PROCEDURE DIVISION.                                    
    ACCEPT WS-DATE.                                    
    MOVE WS-DATE TO WORK-DATE.                         
    DISPLAY 'ACTUALE TEST-DATE: ' WORK-DATE.             
    MOVE WORK-MONTH TO MONTH-31.                       
    EVALUATE TRUE                                      
    WHEN IS-MONTH-31                                   
    MOVE 31 TO WORK-DAY                                             
    WHEN IS-MONTH-30                                    
    MOVE 30 TO WORK-DAY                                              
    WHEN OTHER                                          
    DIVIDE WORK-YEAR BY 4 GIVING WS-C REMAINDER WS-D    
    IF WS-D NOT EQUAL 0                                 
    MOVE 28 TO WORK-DAY                                 
    ELSE                                                
    MOVE 29 TO WORK-DAY                                 
    END-IF                                              
    END-EVALUATE.  
    DISPLAY 'MODIFIED TEST-DATE: ' WORK-DATE                                     
    STOP RUN.                                           

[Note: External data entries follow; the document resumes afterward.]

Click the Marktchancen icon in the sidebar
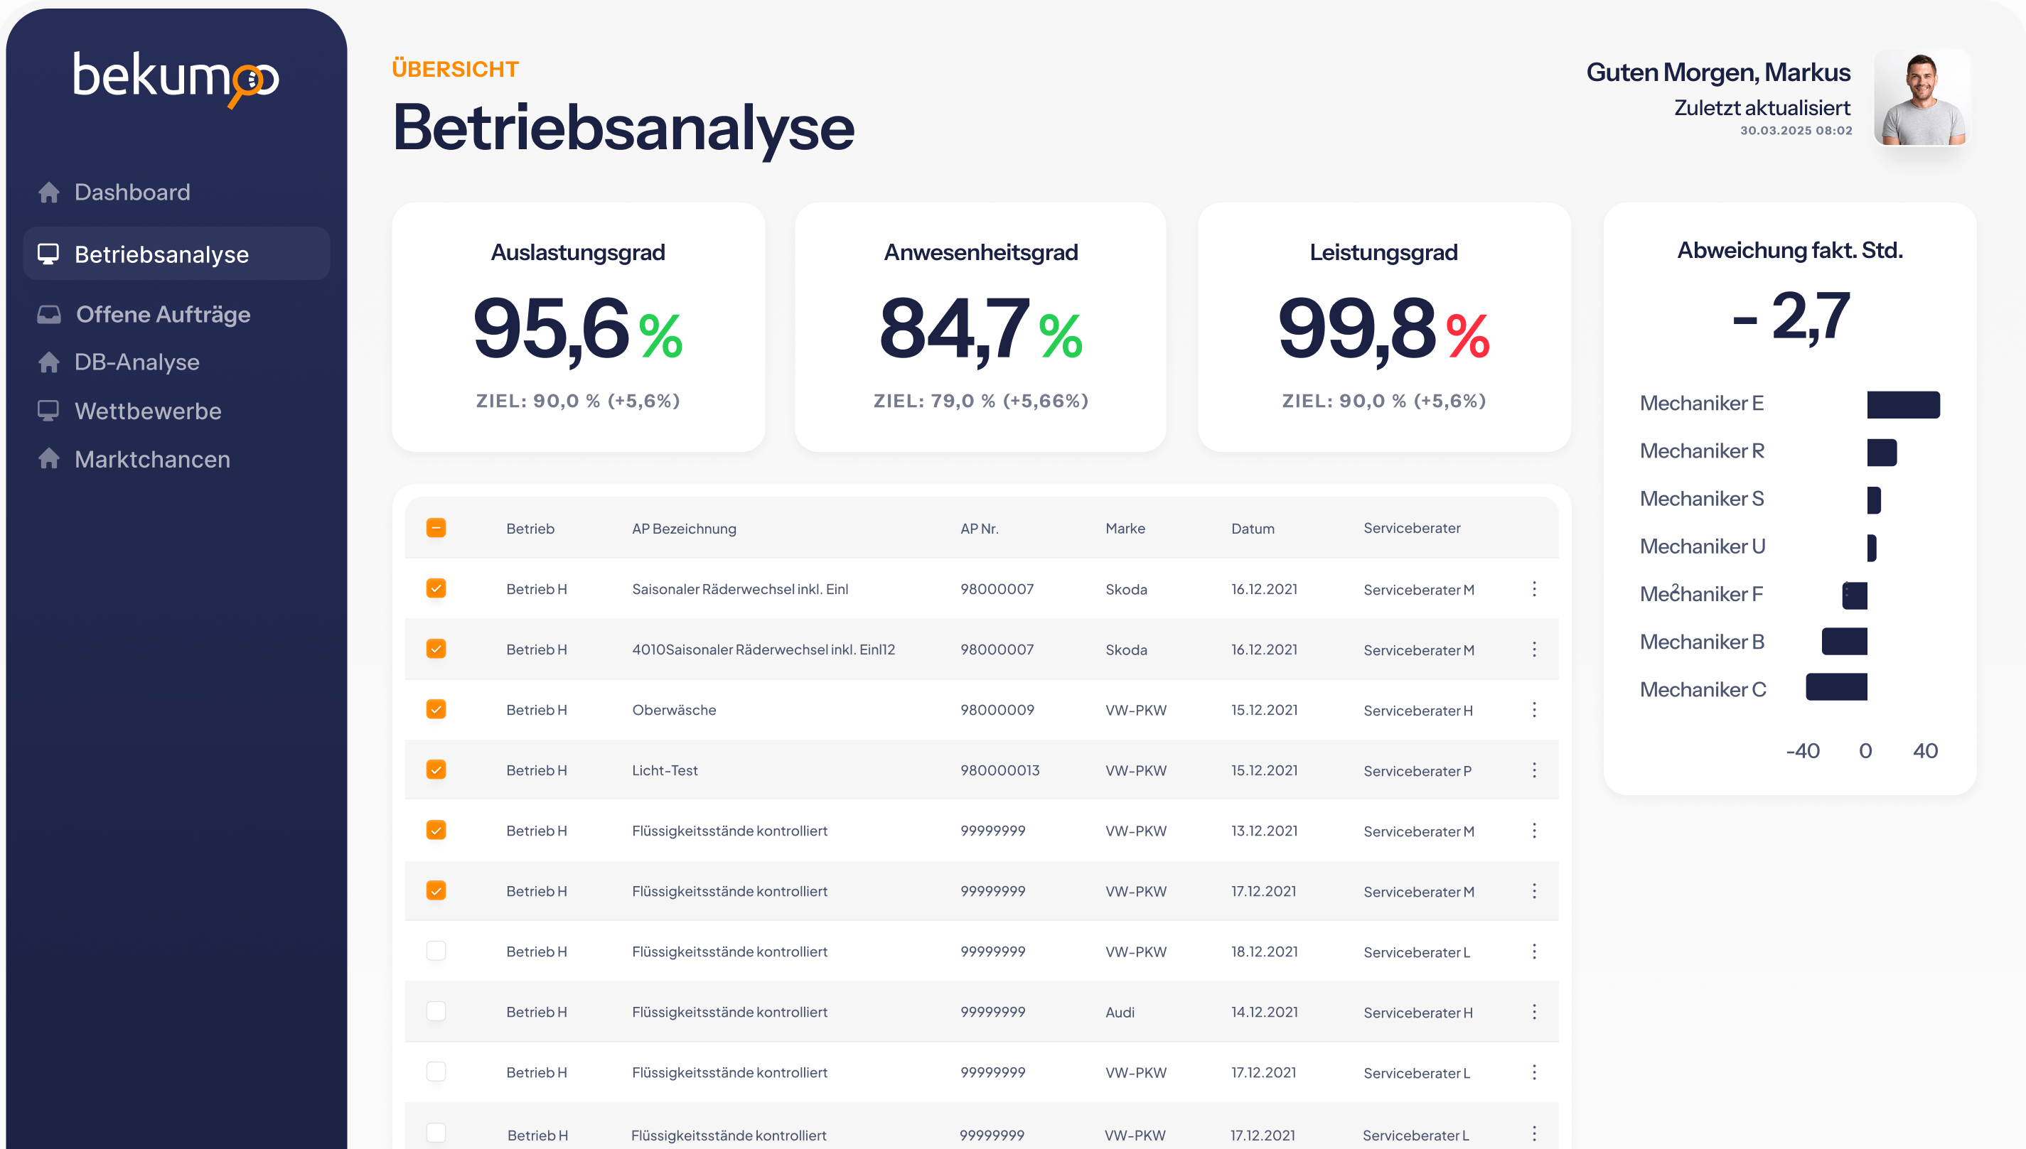2026x1149 pixels. click(49, 458)
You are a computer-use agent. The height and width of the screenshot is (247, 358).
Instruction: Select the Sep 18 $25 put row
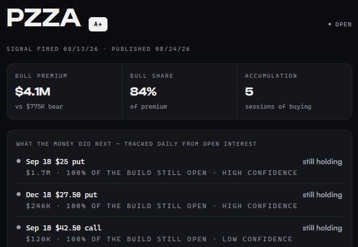(180, 167)
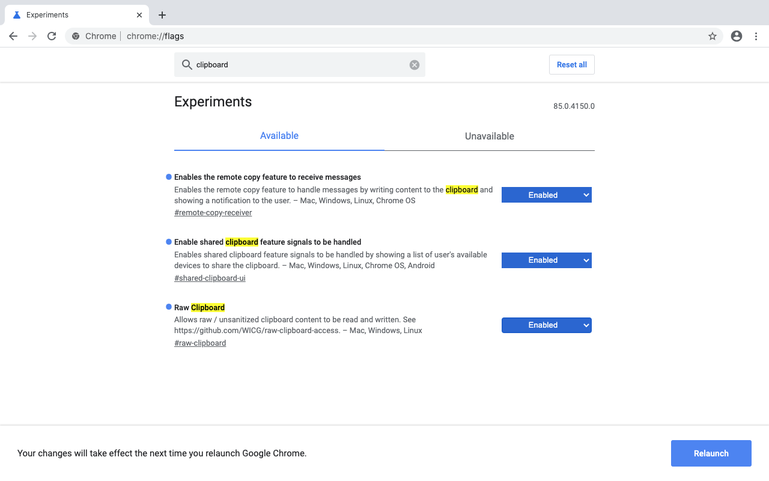Reload the flags page

coord(52,36)
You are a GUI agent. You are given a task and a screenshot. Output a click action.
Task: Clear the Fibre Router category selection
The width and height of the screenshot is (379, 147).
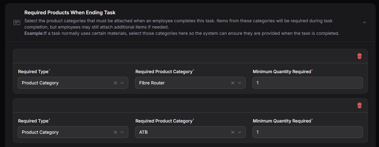pyautogui.click(x=233, y=83)
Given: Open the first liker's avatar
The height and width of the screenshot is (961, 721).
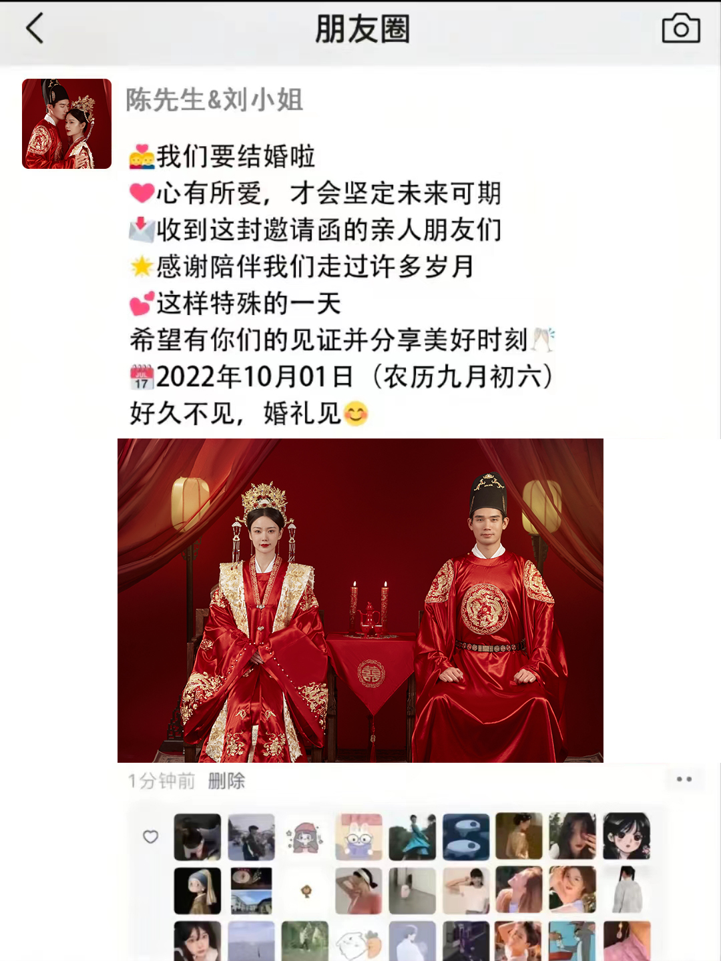Looking at the screenshot, I should [197, 837].
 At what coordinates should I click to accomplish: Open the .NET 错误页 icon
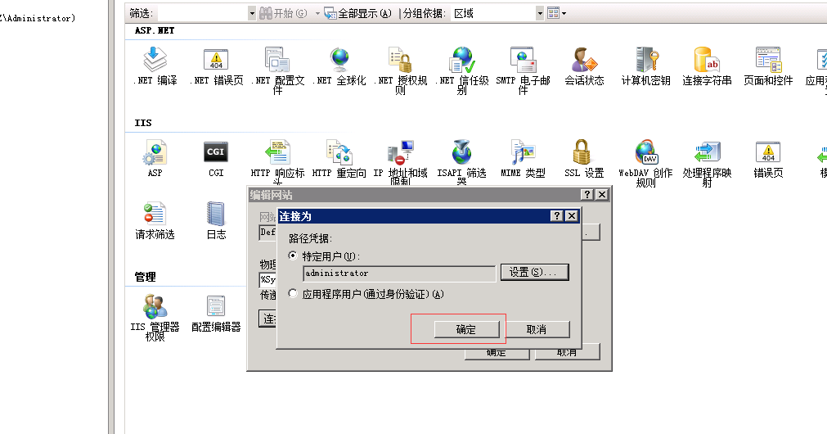tap(216, 59)
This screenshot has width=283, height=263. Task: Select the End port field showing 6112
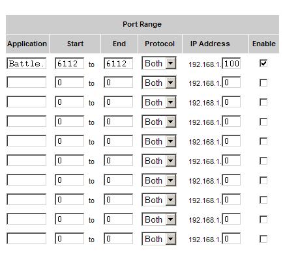118,63
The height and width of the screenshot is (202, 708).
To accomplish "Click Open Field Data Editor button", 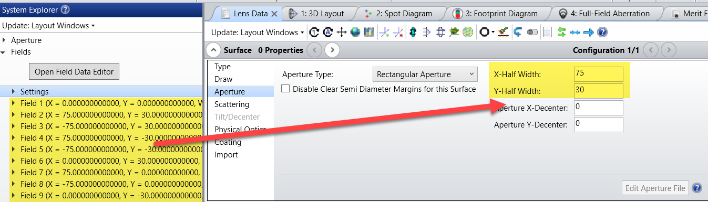I will pyautogui.click(x=74, y=72).
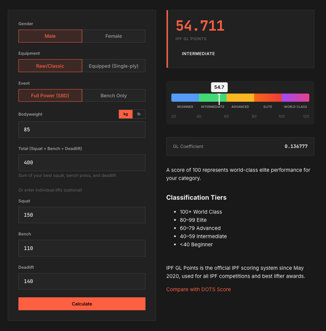
Task: Select the Deadlift input field
Action: coord(82,281)
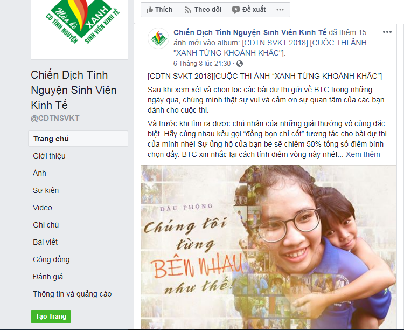Click the globe public privacy icon
The height and width of the screenshot is (330, 404).
(240, 64)
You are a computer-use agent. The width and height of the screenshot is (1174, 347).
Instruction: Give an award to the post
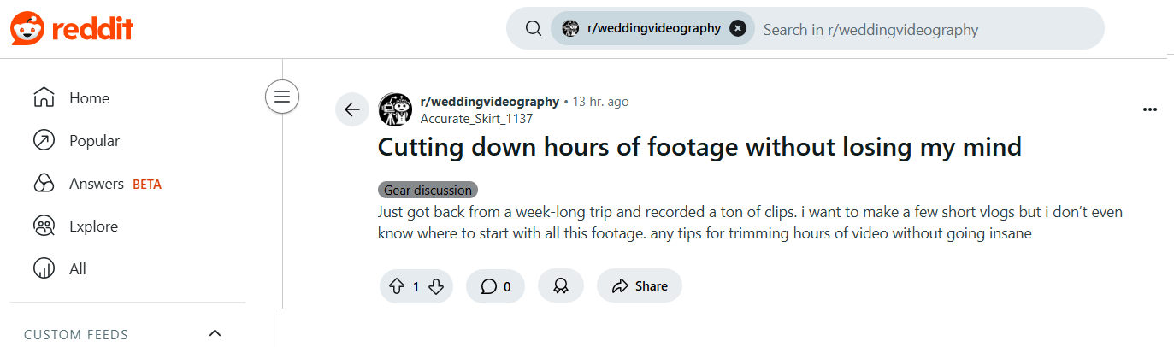coord(561,286)
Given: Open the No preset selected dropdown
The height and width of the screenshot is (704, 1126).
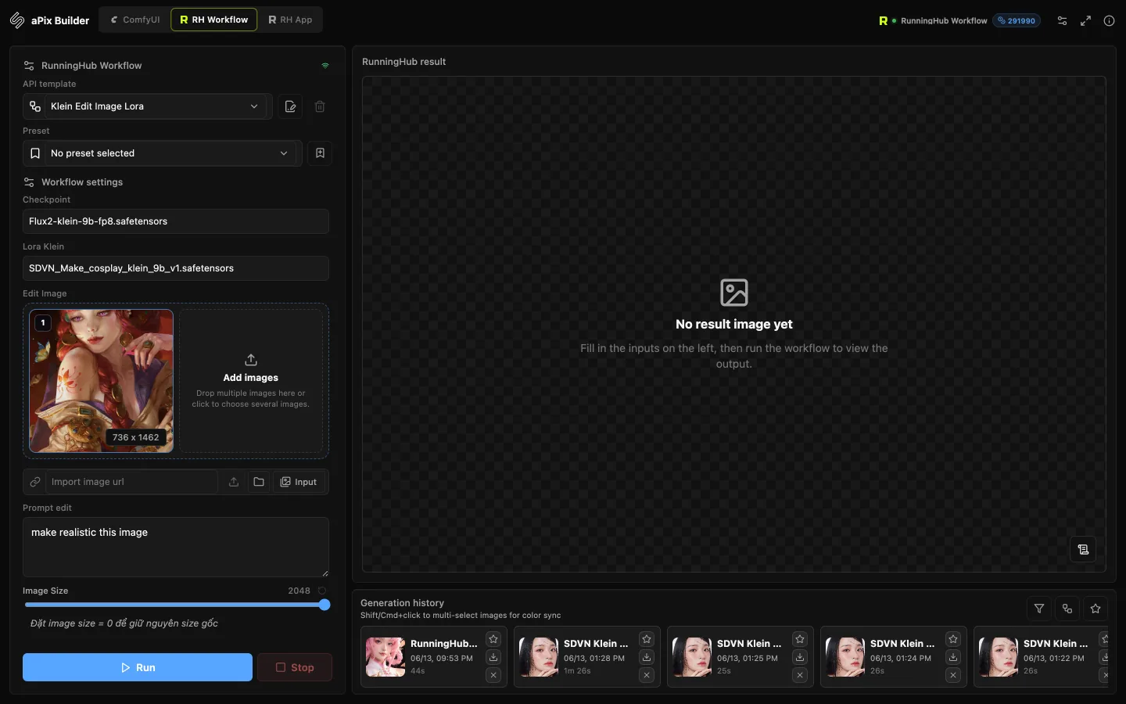Looking at the screenshot, I should coord(162,153).
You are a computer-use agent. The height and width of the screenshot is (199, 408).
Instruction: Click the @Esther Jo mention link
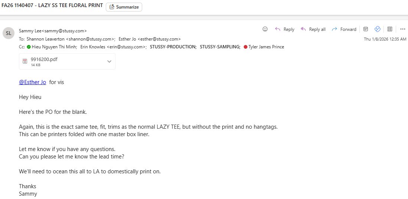pyautogui.click(x=32, y=82)
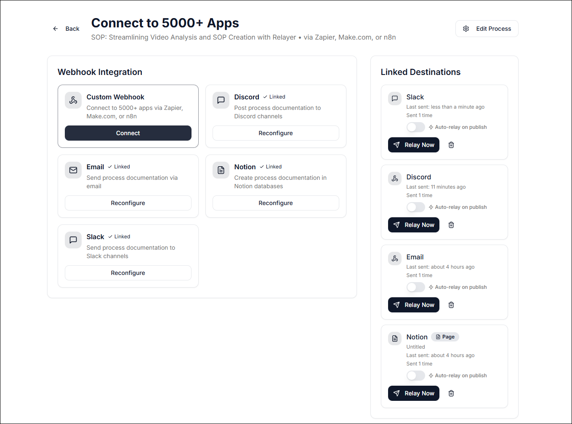
Task: Click Connect on the Custom Webhook card
Action: pos(128,133)
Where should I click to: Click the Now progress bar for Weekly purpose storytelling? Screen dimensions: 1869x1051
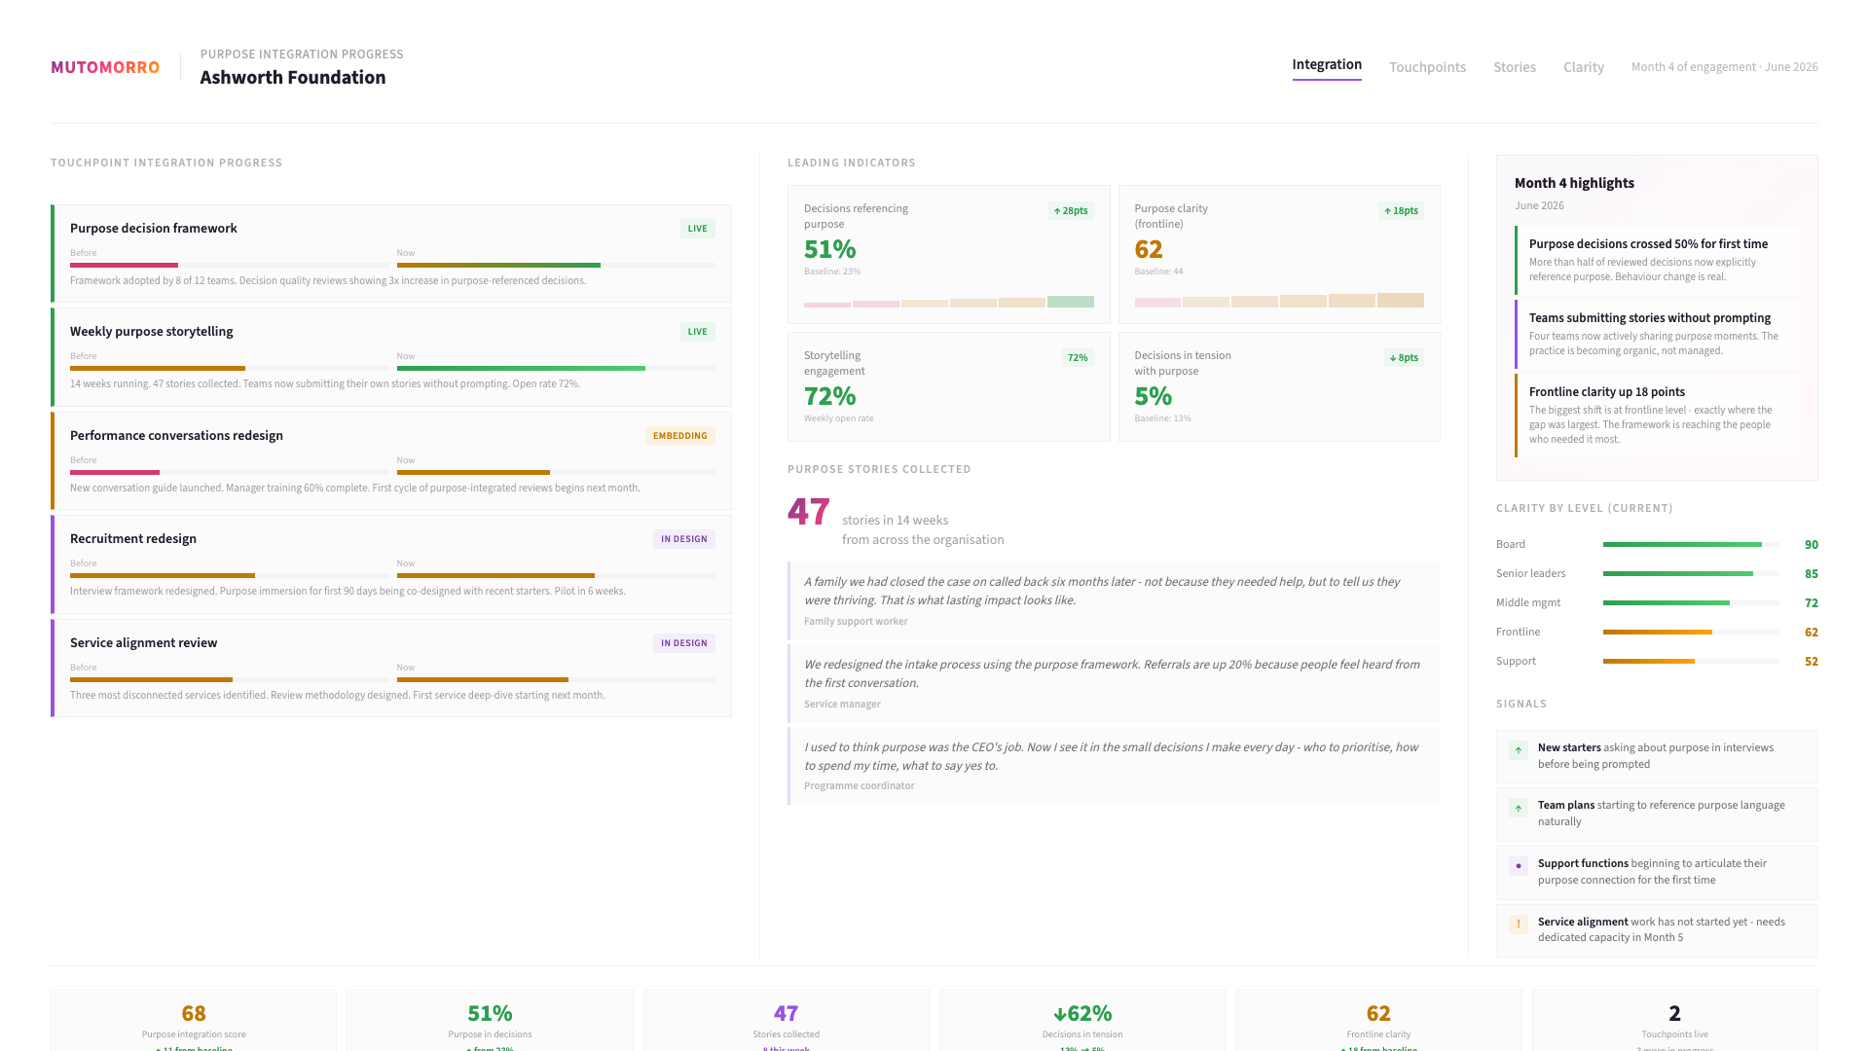point(555,369)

This solution goes hand in hand with @NealB's answer.

The procedure "compute-month-end-date" does not require any checks for leap year or December.

   identification division.
   program-id. last-day.
   data division.
   working-storage section.
   1 test-date.
    88 test-1 value "20.01.1999".
    88 test-2 value "20.02.2004".
    88 test-3 value "20.12.2005".
     2 dd pic 99.
     2 pic x.
     2 mm pic 99.
     2 pic x.
     2 yyyy pic 9999.

   1 month-end-date binary pic 9(8) value 0.

   procedure division.
   begin.
       set test-1 to true
       perform run-test
       set test-2 to true
       perform run-test
       set test-3 to true
       perform run-test
       stop run
       .

   run-test.
       display test-date " to " with no advancing
       perform test-date-to-iso
       perform compute-month-end-date
       perform iso-to-test-date
       display test-date
       .

   compute-month-end-date.

       *> get date in following month
       compute month-end-date = function
           integer-of-date (month-end-date) + 32
           - function mod (month-end-date 100)
       compute month-end-date = function
           date-of-integer (month-end-date)

       *> get last day of target month
       compute month-end-date = function
           integer-of-date (month-end-date)
           - function mod (month-end-date 100)
       compute month-end-date = function
           date-of-integer (month-end-date)
       .

   test-date-to-iso.
       compute month-end-date = yyyy * 10000
           + mm * 100 + dd
       .

   iso-to-test-date.
       move month-end-date to dd
       .
   end program last-day.

Results:

20.01.1999 to 31.01.1999
20.02.2004 to 29.02.2004
20.12.2005 to 31.12.2005

While this might be a bit daunting to the novice COBOL programmer, there is a simple explanation. The procedure "compute-month-end-date" consists of two identical parts with the exception of the "+32".

Taking the second part first, it subtracts the day of month from the integer of a date giving the integer value for the 'zeroth' day of the month. This is precisely the integer value for the last day of the prior month. The following compute gives the date in 'yyyymmdd' format.

The first part does the same, except that it adds 32 to get a date in the following month, the 1st through the 4th, depending on the number of days in the original month.

Taken togther 19990120 is first changed to 19990201, then changed to 19990131. And 20040220 to 20040303, then 20040229. 20051220 to 20060101, then 20051231.